Squalifica Pogba, quanto risparmia la Juventus: Giuntoli insegue cinque alternative

“Ho il cuore a pezzi. Non me lo aspettavo, ma posso garantire che non finirà qui”. Queste le parole di Paul Pogba immediatamente successive alla squalifica comminata dal Tribunale Nazionale Antidoping nel corso della giornata di ieri – giovedì 29 febbraio. Confermata dunque la richiesta della Procura, con la Juventus che attenderà la conclusione dell’iter giudiziario per prendere una decisione definitiva in merito il ricorso: dall’altra parte però vista la squalifica di ben 4 anni per Pogba, ecco che Giuntoli e colleghi dirigenziali inizieranno presto a guardarsi attorno per rimpiazzare il proprio numero 10.

In questo momento la società bianconera sta stipendiando il centrocampista francese col simbolico ingaggio da 2mila euro al mese, ma presto – mese in più o mese in meno effettivamente a queste cifre poco cambia alla Juventus – lo stesso club e Pogba tratteranno la rescissione consensuale: da questa, la Vecchia Signora potrebbe addirittura risparmiare nel computo totale degli anni di contratto rimanenti a Pogba la bellezza di 30 milioni di euro lordi. Con questi è facile pensare che Giuntoli possa intervenire sul calciomercato, con cinque profili sempre più in voga per il centrocampo bianconero che verrà.

Cristiano Giuntoli, Juventus
Cristiano Giuntoli, Juventus

Juventus, Giuntoli rimpiazza Pogba: da Sudakov a Samardzic

La perdita di Pogba significa molto per la Juventus in termini tecnici: il numero 10 francese era pronto al riscatto ed al ritorno allo smalto dei tempi migliori quest’anno, ma la positività al testosterone del 20 agosto 2023 scorso dopo la gara di Udine ha iniziato a complicare le cose. Per questo motivo – nonostante si fosse deciso di non ricorrere al calciomercato invernale già – la società del presidente Ferrero avrebbe quantomeno iniziato a guardarsi intorno.

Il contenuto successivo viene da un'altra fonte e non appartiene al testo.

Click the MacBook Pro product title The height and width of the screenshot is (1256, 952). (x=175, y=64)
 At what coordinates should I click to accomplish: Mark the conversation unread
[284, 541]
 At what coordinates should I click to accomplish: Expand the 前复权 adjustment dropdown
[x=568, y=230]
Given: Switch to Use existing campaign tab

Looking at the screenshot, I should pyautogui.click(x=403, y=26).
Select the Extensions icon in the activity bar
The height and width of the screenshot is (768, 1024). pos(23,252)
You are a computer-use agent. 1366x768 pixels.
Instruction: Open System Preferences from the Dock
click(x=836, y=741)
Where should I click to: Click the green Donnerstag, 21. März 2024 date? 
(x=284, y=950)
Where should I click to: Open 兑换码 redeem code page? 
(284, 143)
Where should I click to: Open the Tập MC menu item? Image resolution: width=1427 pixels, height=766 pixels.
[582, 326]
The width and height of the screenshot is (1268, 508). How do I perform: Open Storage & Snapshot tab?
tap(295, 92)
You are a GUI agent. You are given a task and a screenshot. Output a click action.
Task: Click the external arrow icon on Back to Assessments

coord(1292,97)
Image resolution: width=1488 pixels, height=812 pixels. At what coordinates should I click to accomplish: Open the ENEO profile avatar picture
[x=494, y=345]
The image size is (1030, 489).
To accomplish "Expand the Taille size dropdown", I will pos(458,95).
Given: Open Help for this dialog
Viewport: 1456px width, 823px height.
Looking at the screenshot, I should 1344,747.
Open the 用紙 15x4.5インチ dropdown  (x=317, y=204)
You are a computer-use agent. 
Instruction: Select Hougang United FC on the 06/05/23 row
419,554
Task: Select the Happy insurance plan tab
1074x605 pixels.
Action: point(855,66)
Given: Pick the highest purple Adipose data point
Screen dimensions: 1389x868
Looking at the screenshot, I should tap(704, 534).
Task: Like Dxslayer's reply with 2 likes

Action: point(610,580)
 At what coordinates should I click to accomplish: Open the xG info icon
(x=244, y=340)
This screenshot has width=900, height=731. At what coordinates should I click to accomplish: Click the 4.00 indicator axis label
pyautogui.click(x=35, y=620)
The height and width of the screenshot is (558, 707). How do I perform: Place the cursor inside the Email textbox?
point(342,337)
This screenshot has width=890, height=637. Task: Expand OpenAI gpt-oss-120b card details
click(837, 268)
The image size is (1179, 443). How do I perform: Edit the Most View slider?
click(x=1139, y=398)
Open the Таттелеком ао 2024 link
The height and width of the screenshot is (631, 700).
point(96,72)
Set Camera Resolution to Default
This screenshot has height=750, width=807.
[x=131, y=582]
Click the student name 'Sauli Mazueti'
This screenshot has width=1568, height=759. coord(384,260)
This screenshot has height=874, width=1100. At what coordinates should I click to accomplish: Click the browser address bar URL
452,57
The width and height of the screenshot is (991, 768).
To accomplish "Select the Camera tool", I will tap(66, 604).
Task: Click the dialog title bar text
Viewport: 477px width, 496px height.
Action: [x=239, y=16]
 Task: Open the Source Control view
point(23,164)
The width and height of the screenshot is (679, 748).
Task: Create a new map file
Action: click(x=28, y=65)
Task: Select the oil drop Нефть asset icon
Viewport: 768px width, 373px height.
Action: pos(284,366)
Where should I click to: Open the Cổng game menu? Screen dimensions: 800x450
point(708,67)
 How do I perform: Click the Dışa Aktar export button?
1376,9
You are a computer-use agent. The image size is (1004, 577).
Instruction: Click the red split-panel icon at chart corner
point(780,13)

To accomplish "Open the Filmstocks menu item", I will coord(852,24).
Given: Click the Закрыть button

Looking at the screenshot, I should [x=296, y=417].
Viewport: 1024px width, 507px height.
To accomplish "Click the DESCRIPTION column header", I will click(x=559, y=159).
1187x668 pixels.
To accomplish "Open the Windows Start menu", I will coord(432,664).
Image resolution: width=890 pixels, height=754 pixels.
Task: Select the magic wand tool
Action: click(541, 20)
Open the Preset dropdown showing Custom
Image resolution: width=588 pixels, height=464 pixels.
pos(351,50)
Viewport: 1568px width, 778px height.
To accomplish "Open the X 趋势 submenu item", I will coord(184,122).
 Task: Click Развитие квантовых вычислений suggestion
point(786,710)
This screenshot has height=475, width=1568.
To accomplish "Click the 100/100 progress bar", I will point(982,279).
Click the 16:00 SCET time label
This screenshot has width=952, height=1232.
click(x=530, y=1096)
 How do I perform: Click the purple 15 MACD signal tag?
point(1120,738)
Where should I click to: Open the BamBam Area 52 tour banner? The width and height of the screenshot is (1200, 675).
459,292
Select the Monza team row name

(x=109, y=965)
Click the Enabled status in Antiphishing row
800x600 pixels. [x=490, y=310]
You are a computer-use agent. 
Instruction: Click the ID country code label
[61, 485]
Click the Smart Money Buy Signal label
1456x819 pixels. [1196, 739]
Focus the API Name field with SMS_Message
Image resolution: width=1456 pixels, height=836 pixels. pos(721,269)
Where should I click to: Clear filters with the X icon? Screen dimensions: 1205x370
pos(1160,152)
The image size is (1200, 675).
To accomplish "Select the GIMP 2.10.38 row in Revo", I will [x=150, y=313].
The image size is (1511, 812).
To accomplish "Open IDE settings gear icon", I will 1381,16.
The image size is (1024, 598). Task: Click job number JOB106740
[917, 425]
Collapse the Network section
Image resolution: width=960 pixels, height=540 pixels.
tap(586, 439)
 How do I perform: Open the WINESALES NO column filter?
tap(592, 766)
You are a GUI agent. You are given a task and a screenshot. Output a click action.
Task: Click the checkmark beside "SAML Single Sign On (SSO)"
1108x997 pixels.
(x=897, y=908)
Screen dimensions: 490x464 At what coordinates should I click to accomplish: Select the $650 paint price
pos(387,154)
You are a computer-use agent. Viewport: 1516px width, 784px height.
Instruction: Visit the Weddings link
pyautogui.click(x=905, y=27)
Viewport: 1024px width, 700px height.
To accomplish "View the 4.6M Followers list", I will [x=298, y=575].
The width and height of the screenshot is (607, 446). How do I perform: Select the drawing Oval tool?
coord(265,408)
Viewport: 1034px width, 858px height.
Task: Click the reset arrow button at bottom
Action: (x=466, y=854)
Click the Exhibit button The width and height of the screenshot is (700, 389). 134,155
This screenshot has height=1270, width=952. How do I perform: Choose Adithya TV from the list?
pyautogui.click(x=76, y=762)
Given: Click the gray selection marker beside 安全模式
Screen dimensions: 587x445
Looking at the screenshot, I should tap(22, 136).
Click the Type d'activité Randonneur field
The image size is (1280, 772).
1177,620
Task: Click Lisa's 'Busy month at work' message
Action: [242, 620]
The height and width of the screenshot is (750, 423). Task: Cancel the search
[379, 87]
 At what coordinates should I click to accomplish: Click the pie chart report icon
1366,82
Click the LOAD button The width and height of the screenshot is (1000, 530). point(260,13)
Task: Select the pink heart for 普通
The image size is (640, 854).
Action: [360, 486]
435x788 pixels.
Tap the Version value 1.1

Ecco quindi che ora prendono sempre più slancio le trattative per arrivare ai vari Teun Koopmeiners e Lewis Ferguson – per cui Giuntoli proporrebbe contropartite tecniche come quelle di Miretti e Nicolussi Caviglia – senza dimenticare poi la fantasia di Samardzic ed il prezioso ausilio tecnico-tattico di Sudakov, per cui però lo Shakhtar Donetsk chiede almeno 50 milioni. Infine, non vacilla nemmeno il profilo di Albert Gudmundsson, ma il ruolo dell’islandese ricopre qualche metro più avanti rispetto a quello che lascerà presto vacante Pogba.